Empirically trained orientation detector

An orientation map assigns a direction to every region in an image at a certain scale, summarizing the dominant orientation of edges within that region. Many mathematically sound methods have been developed to produce such maps. The work described here is almost just a thought experiment, to see how well it would be possible to perform this task without a model, and at as fine a scale as possible. (relevant chapter, pdf)

First, a robot experiments with tapping objects placed in front of it, and segments them based on motion. By sampling the appearance of these objects around their boundaries, the robot collects data about how appearance maps to edge direction. This information is accumulated over time. Figure 1 shows the angles assigned to the most common patches seen by the robot. Patches are small (4 by 4 pixels) and quantized to be binary for simplicity.

Figure 1: the patches the robot sees, ranked by frequency. Each red line corresponds to the angle automatically assigned to the patch around it.

Once the relationship between appearance and direction is quantified, it is converted into a look-up table and applied to the images the robot sees. This assumes that appearance information learned from the boundaries of specific objects can usefully be applied to other situations. Experimentally, this proved to be true. An example look-up table for 4 by 4 binary patches (a very practical size) is available as a table (orient.txt) or distilled into an image for ease of use:

(download as png, ppm, bmp, or plain text)

To understand the table, begin with a patch you wish to assign a direction to -- for example, the following:

0	0	0	0
0	0	1	1
0	1	1	1
1	1	1	1

To find the orientation of this patch, first convert it into a binary index by adding all the pixels weighted by the following coefficients:

2¹⁵	2¹⁴	2¹³	2¹²
2¹¹	2¹⁰	2⁹	2⁸
2⁷	2⁶	2⁵	2⁴
2³	2²	2¹	2⁰

The above patch corresponds to an index of 895 (2⁹+2⁸+2⁶+2⁵+2⁴+2³+2²+2¹+2⁰). So we look at line 895 of orient.txt. The second number on this line is the direction in radians (actually, it needs to be multiplied by two to get the direction, and then flipped in sign for positive angles to be counter-clockwise, the usual convention). The third number says whether the direction is meaningful (anything over a tiny threshold, e.g. 0.001, is fine). So in this case the angle is -0.57 radians or about 33 degrees.

The table can be conveniently compressed into an image (png, ppm, bmp) if we are willing to be selective about the information we keep.

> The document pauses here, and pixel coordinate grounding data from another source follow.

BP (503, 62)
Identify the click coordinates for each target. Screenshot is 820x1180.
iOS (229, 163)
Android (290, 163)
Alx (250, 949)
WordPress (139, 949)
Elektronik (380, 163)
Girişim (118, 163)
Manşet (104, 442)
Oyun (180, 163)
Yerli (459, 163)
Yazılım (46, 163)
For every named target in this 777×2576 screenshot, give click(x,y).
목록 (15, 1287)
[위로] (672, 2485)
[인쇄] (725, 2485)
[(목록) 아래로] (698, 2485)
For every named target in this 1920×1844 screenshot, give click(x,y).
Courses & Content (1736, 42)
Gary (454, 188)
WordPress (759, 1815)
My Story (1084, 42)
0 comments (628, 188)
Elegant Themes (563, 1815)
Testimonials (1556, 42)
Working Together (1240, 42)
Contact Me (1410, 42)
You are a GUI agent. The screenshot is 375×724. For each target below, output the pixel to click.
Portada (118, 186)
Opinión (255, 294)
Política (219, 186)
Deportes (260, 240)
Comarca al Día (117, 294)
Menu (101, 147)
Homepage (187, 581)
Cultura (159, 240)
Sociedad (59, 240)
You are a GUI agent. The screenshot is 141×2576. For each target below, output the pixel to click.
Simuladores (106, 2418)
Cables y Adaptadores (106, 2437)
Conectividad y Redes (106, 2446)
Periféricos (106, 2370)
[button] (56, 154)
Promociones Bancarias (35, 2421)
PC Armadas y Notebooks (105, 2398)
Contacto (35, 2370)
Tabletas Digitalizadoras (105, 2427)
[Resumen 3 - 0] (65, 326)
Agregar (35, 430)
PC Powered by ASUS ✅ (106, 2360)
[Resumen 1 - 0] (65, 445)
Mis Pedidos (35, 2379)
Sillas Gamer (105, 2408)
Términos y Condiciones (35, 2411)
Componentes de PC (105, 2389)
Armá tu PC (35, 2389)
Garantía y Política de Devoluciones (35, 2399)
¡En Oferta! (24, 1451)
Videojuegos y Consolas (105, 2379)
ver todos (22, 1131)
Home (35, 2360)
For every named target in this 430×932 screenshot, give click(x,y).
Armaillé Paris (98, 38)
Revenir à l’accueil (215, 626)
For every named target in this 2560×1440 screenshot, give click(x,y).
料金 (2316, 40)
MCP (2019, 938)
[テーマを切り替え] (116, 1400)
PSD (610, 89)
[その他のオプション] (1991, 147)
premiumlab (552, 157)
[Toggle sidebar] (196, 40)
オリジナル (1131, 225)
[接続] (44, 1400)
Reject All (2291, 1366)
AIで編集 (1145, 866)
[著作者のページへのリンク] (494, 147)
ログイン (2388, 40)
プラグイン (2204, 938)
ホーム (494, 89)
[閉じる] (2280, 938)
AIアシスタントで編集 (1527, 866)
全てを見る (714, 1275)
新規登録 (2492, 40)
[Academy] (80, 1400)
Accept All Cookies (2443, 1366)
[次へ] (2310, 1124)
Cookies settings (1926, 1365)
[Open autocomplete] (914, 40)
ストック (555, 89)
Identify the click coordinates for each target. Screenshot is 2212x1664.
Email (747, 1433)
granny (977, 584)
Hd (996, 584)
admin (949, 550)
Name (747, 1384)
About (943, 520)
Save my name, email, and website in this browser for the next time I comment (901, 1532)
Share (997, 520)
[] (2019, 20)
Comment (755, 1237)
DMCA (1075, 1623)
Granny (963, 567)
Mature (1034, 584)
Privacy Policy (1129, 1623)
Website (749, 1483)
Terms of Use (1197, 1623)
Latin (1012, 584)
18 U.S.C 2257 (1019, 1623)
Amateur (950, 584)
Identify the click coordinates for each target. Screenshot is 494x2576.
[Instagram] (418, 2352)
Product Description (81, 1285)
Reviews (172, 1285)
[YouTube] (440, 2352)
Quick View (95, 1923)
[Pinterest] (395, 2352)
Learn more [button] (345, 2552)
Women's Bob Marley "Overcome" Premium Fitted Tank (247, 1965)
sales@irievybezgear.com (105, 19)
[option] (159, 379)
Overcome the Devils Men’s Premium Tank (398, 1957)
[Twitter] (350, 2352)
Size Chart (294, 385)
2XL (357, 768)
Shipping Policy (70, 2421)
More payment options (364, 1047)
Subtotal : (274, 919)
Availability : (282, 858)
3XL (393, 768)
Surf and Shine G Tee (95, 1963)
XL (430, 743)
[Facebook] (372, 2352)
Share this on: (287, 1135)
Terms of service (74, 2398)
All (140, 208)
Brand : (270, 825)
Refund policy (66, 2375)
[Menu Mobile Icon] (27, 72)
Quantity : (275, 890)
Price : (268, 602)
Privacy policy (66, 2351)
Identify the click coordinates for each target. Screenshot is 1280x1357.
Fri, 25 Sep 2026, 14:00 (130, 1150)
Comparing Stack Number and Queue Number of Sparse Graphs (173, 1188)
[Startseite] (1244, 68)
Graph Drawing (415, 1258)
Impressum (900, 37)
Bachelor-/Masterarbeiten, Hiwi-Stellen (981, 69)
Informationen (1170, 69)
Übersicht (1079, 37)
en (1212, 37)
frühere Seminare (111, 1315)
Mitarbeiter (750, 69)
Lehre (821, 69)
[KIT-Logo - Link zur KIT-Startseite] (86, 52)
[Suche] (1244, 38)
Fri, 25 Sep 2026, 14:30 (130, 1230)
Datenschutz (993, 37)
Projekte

The above image can be converted back to the important columns of the table with code like the following (fill in your own pixel access stuff):

for (int i=0; i<65536; i++)
{
  int column = i%256;
  int row = i/256;

  PIXEL& pix = GETPIXEL(column,row);

  float angle = pix.RED/100.0-1;
  float mag =  pix.GREEN/255.0;
  float freq = pix.BLUE;
  printf("%d %g %g %g\n", i, angle, mag, freq);
}

This isn't the best way to do this, and the quantization does have an impact (particularly in the less than optimal way it is currently done) but it is fun to have a picture to look at.